# Exercise aim:
All of the data needs to be reproduced with no alterations.

# Data section:
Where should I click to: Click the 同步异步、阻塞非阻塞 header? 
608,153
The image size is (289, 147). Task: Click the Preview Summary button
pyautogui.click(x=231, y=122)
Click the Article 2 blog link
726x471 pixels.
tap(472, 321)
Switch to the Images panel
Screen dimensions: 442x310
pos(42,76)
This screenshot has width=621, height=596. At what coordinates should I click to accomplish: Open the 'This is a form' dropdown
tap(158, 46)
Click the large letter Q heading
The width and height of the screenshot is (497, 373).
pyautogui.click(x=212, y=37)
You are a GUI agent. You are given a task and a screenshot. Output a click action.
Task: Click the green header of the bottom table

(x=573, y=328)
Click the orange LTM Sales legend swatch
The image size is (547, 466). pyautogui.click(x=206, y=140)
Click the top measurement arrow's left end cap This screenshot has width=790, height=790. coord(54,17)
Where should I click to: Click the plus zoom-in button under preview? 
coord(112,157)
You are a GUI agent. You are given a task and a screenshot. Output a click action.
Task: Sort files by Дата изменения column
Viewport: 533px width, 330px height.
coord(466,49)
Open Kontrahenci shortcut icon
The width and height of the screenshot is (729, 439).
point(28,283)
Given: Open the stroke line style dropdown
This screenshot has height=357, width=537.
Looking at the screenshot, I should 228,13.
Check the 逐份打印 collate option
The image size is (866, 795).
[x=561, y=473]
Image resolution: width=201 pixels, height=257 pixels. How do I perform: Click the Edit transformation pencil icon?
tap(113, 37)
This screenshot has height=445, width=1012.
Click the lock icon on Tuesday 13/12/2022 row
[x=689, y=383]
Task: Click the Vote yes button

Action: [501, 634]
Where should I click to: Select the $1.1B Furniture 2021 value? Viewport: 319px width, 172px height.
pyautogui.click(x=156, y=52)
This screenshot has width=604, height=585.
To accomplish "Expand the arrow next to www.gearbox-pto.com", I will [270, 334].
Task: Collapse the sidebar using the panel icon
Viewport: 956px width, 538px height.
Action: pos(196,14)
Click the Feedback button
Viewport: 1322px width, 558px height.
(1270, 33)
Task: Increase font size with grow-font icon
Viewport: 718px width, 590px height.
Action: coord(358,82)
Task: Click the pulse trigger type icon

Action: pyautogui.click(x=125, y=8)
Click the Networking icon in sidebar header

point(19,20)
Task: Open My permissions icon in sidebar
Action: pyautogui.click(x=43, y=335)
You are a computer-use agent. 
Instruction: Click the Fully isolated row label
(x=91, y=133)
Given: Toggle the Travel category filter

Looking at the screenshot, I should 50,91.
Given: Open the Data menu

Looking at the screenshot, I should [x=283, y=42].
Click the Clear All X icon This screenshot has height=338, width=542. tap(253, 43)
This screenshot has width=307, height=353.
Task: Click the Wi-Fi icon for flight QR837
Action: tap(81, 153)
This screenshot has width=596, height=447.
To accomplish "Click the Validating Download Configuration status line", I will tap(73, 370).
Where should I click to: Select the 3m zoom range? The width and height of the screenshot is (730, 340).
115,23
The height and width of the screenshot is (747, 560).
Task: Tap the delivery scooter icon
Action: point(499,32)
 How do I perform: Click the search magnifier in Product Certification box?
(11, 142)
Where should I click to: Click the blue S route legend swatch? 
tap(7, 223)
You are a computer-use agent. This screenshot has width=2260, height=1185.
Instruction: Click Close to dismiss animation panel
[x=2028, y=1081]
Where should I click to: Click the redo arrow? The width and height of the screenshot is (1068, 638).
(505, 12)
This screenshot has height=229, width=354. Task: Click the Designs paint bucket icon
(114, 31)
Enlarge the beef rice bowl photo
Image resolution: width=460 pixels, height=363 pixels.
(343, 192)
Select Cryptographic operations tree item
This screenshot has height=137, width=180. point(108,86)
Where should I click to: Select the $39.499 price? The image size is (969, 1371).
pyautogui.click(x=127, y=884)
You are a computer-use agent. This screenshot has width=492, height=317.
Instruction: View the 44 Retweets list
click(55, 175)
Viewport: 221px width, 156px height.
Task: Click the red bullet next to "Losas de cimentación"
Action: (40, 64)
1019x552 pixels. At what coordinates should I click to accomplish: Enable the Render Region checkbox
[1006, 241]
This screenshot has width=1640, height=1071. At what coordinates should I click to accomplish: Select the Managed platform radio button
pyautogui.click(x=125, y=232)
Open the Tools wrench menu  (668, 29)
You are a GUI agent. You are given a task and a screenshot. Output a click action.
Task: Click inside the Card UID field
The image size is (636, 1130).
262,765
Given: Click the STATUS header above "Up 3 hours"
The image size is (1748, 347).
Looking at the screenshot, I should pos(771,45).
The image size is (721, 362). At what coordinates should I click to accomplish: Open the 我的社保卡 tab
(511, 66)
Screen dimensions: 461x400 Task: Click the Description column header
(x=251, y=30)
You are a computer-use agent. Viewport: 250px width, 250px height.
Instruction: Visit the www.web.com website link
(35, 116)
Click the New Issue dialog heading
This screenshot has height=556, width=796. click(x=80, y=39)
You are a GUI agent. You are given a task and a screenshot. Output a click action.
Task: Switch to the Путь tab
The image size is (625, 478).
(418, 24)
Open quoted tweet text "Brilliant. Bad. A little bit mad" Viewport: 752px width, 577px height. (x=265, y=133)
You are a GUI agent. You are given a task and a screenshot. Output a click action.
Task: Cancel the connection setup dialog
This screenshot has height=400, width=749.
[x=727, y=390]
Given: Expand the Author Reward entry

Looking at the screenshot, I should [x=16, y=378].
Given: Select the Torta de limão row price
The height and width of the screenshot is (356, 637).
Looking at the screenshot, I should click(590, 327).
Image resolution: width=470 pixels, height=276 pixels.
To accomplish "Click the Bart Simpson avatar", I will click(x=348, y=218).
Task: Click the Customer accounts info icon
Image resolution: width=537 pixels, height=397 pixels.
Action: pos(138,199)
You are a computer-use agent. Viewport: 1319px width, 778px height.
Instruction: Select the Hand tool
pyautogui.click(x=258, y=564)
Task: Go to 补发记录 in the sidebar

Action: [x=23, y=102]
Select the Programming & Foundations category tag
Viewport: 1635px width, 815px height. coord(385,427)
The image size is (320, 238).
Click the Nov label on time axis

# Answer below:
Where should I click to: Click the 同步异步、阻塞非阻塞 header? 
608,153
The image size is (289, 147). Task: Click the Preview Summary button
pyautogui.click(x=231, y=122)
Click the Article 2 blog link
726x471 pixels.
tap(472, 321)
Switch to the Images panel
Screen dimensions: 442x310
pos(42,76)
This screenshot has width=621, height=596. At what coordinates should I click to accomplish: Open the 'This is a form' dropdown
tap(158, 46)
Click the large letter Q heading
The width and height of the screenshot is (497, 373).
pyautogui.click(x=212, y=37)
You are a GUI agent. You are given a task and a screenshot. Output a click action.
Task: Click the green header of the bottom table

(x=573, y=328)
Click the orange LTM Sales legend swatch
The image size is (547, 466). pyautogui.click(x=206, y=140)
Click the top measurement arrow's left end cap This screenshot has width=790, height=790. coord(54,17)
Where should I click to: Click the plus zoom-in button under preview? 
coord(112,157)
You are a GUI agent. You are given a task and a screenshot. Output a click action.
Task: Sort files by Дата изменения column
Viewport: 533px width, 330px height.
coord(466,49)
Open Kontrahenci shortcut icon
The width and height of the screenshot is (729, 439).
point(28,283)
Given: Open the stroke line style dropdown
This screenshot has height=357, width=537.
Looking at the screenshot, I should 228,13.
Check the 逐份打印 collate option
The image size is (866, 795).
[x=561, y=473]
Image resolution: width=201 pixels, height=257 pixels. How do I perform: Click the Edit transformation pencil icon?
tap(113, 37)
This screenshot has height=445, width=1012.
Click the lock icon on Tuesday 13/12/2022 row
[x=689, y=383]
Task: Click the Vote yes button

Action: [501, 634]
Where should I click to: Select the $1.1B Furniture 2021 value? Viewport: 319px width, 172px height.
pyautogui.click(x=156, y=52)
This screenshot has width=604, height=585.
To accomplish "Expand the arrow next to www.gearbox-pto.com", I will [270, 334].
Task: Collapse the sidebar using the panel icon
Viewport: 956px width, 538px height.
Action: pos(196,14)
Click the Feedback button
Viewport: 1322px width, 558px height.
(1270, 33)
Task: Increase font size with grow-font icon
Viewport: 718px width, 590px height.
Action: coord(358,82)
Task: Click the pulse trigger type icon

Action: pyautogui.click(x=125, y=8)
Click the Networking icon in sidebar header

point(19,20)
Task: Open My permissions icon in sidebar
Action: pyautogui.click(x=43, y=335)
You are a computer-use agent. 
Instruction: Click the Fully isolated row label
(x=91, y=133)
Given: Toggle the Travel category filter

Looking at the screenshot, I should 50,91.
Given: Open the Data menu

Looking at the screenshot, I should [x=283, y=42].
Click the Clear All X icon This screenshot has height=338, width=542. tap(253, 43)
This screenshot has width=307, height=353.
Task: Click the Wi-Fi icon for flight QR837
Action: tap(81, 153)
This screenshot has width=596, height=447.
To accomplish "Click the Validating Download Configuration status line", I will tap(73, 370).
Where should I click to: Select the 3m zoom range? The width and height of the screenshot is (730, 340).
115,23
The height and width of the screenshot is (747, 560).
Task: Tap the delivery scooter icon
Action: point(499,32)
 How do I perform: Click the search magnifier in Product Certification box?
(11, 142)
Where should I click to: Click the blue S route legend swatch? 
tap(7, 223)
You are a computer-use agent. This screenshot has width=2260, height=1185.
Instruction: Click Close to dismiss animation panel
[x=2028, y=1081]
Where should I click to: Click the redo arrow? The width and height of the screenshot is (1068, 638).
(505, 12)
This screenshot has height=229, width=354. Task: Click the Designs paint bucket icon
(114, 31)
Enlarge the beef rice bowl photo
Image resolution: width=460 pixels, height=363 pixels.
(343, 192)
Select Cryptographic operations tree item
This screenshot has height=137, width=180. point(108,86)
Where should I click to: Select the $39.499 price? The image size is (969, 1371).
pyautogui.click(x=127, y=884)
You are a computer-use agent. This screenshot has width=492, height=317.
Instruction: View the 44 Retweets list
click(55, 175)
Viewport: 221px width, 156px height.
Task: Click the red bullet next to "Losas de cimentación"
Action: (40, 64)
1019x552 pixels. At what coordinates should I click to accomplish: Enable the Render Region checkbox
[1006, 241]
This screenshot has width=1640, height=1071. At what coordinates should I click to accomplish: Select the Managed platform radio button
pyautogui.click(x=125, y=232)
Open the Tools wrench menu  (668, 29)
You are a GUI agent. You are given a task and a screenshot. Output a click action.
Task: Click inside the Card UID field
The image size is (636, 1130).
262,765
Given: Click the STATUS header above "Up 3 hours"
The image size is (1748, 347).
Looking at the screenshot, I should pos(771,45).
The image size is (721, 362). At what coordinates should I click to accomplish: Open the 我的社保卡 tab
(511, 66)
Screen dimensions: 461x400 Task: Click the Description column header
(x=251, y=30)
You are a computer-use agent. Viewport: 250px width, 250px height.
Instruction: Visit the www.web.com website link
(35, 116)
Click the New Issue dialog heading
This screenshot has height=556, width=796. click(x=80, y=39)
You are a GUI agent. You are given a task and a screenshot. Output a click action.
Task: Switch to the Путь tab
The image size is (625, 478).
(418, 24)
Open quoted tweet text "Brilliant. Bad. A little bit mad" Viewport: 752px width, 577px height. (x=265, y=133)
You are a GUI agent. You are given a task and a screenshot. Output a click action.
Task: Cancel the connection setup dialog
This screenshot has height=400, width=749.
[x=727, y=390]
Given: Expand the Author Reward entry

Looking at the screenshot, I should [x=16, y=378].
Given: Select the Torta de limão row price
The height and width of the screenshot is (356, 637).
Looking at the screenshot, I should click(590, 327).
Image resolution: width=470 pixels, height=276 pixels.
To accomplish "Click the Bart Simpson avatar", I will click(x=348, y=218).
Task: Click the Customer accounts info icon
Image resolution: width=537 pixels, height=397 pixels.
Action: pos(138,199)
You are a computer-use agent. Viewport: 1319px width, 778px height.
Instruction: Select the Hand tool
pyautogui.click(x=258, y=564)
Task: Go to 补发记录 in the sidebar

Action: [x=23, y=102]
Select the Programming & Foundations category tag
Viewport: 1635px width, 815px height. coord(385,427)
The image size is (320, 238).
Click the Nov label on time axis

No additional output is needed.